_Exercise requirements_
Rewrite the stretch of data below, from the line containing "Given: Click the CE marking on the cover" through the line containing "pyautogui.click(x=1008, y=220)", as a JSON list of strings with one string per line and blank lines left out. Include nothing outside that stretch.

_Information shown_
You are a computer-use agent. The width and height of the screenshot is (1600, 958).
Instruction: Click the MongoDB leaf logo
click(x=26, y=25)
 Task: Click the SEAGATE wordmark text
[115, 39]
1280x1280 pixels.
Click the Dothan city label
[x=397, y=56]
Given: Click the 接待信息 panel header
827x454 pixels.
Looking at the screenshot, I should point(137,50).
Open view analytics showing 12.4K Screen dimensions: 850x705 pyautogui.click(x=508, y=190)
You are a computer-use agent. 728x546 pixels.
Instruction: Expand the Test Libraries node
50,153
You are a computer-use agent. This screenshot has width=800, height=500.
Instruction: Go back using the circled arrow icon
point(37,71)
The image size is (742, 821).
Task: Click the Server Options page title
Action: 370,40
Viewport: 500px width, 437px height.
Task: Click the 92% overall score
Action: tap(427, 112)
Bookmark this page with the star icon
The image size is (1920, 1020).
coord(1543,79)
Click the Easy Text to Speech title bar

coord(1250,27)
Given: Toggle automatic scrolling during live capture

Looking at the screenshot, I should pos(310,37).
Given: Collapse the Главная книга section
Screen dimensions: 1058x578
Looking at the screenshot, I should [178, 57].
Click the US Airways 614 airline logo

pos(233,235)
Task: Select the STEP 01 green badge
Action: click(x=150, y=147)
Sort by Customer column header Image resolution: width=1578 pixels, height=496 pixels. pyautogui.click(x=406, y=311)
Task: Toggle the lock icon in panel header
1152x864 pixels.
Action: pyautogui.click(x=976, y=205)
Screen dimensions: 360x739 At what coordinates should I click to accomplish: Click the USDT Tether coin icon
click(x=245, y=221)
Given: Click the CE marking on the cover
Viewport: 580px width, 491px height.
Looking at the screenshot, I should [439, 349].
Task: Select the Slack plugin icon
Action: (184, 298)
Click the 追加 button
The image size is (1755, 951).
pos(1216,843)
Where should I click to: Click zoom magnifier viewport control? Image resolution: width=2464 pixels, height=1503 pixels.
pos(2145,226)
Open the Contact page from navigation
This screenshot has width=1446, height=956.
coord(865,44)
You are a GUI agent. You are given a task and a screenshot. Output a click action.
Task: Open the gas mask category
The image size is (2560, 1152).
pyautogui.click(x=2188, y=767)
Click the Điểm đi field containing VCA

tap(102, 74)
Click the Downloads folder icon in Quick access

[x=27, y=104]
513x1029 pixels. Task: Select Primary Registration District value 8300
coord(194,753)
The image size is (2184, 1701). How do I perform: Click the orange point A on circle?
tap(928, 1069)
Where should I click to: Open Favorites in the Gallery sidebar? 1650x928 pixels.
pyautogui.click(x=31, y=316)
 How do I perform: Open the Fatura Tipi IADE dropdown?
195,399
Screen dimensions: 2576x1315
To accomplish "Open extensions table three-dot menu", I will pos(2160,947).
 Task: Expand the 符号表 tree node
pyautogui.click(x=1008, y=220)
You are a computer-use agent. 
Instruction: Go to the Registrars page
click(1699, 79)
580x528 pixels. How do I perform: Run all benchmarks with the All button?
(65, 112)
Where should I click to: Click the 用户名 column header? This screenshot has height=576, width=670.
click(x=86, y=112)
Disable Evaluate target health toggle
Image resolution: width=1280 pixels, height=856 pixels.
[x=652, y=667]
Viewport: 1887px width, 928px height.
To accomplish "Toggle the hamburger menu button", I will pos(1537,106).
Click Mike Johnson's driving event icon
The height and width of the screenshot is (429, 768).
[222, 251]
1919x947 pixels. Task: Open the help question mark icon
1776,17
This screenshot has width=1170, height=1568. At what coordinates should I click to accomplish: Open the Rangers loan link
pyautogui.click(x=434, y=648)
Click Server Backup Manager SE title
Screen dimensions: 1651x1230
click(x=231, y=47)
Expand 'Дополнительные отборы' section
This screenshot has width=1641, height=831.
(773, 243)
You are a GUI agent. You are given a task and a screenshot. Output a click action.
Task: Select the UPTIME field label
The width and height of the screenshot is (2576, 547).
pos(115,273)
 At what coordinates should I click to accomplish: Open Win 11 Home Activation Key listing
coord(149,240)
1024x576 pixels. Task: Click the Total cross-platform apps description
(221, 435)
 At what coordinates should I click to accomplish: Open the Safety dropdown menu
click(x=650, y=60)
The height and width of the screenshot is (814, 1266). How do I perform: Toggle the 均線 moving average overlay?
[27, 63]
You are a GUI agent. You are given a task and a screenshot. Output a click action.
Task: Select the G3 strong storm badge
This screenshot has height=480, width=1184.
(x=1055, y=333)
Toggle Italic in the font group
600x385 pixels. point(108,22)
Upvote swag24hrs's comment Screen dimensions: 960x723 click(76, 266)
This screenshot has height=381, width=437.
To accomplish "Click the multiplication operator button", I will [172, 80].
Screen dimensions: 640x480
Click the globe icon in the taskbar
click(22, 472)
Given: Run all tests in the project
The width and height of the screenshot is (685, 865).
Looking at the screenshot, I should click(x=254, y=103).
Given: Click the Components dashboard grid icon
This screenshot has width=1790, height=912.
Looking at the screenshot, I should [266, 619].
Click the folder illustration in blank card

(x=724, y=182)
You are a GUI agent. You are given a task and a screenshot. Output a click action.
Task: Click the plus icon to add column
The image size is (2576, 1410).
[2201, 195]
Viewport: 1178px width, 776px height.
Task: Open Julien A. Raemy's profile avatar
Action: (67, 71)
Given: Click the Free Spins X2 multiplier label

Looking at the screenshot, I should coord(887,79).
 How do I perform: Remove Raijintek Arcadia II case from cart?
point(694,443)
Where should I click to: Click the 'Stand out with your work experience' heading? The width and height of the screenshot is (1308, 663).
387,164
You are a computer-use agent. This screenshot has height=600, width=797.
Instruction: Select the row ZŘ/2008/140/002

_Answer to this problem_
[
  "Given: Click the CE marking on the cover",
  "Viewport: 580px width, 491px height.",
  "Looking at the screenshot, I should [439, 349].",
  "Task: Select the Slack plugin icon",
  "Action: (184, 298)",
  "Click the 追加 button",
  "The image size is (1755, 951).",
  "pos(1216,843)",
  "Where should I click to: Click zoom magnifier viewport control? Image resolution: width=2464 pixels, height=1503 pixels.",
  "pos(2145,226)",
  "Open the Contact page from navigation",
  "This screenshot has width=1446, height=956.",
  "coord(865,44)",
  "You are a GUI agent. You are given a task and a screenshot. Output a click action.",
  "Task: Open the gas mask category",
  "The image size is (2560, 1152).",
  "pyautogui.click(x=2188, y=767)",
  "Click the Điểm đi field containing VCA",
  "tap(102, 74)",
  "Click the Downloads folder icon in Quick access",
  "[x=27, y=104]",
  "513x1029 pixels. Task: Select Primary Registration District value 8300",
  "coord(194,753)",
  "The image size is (2184, 1701). How do I perform: Click the orange point A on circle?",
  "tap(928, 1069)",
  "Where should I click to: Open Favorites in the Gallery sidebar? 1650x928 pixels.",
  "pyautogui.click(x=31, y=316)",
  " How do I perform: Open the Fatura Tipi IADE dropdown?",
  "195,399",
  "Screen dimensions: 2576x1315",
  "To accomplish \"Open extensions table three-dot menu\", I will pos(2160,947).",
  " Task: Expand the 符号表 tree node",
  "pyautogui.click(x=1008, y=220)"
]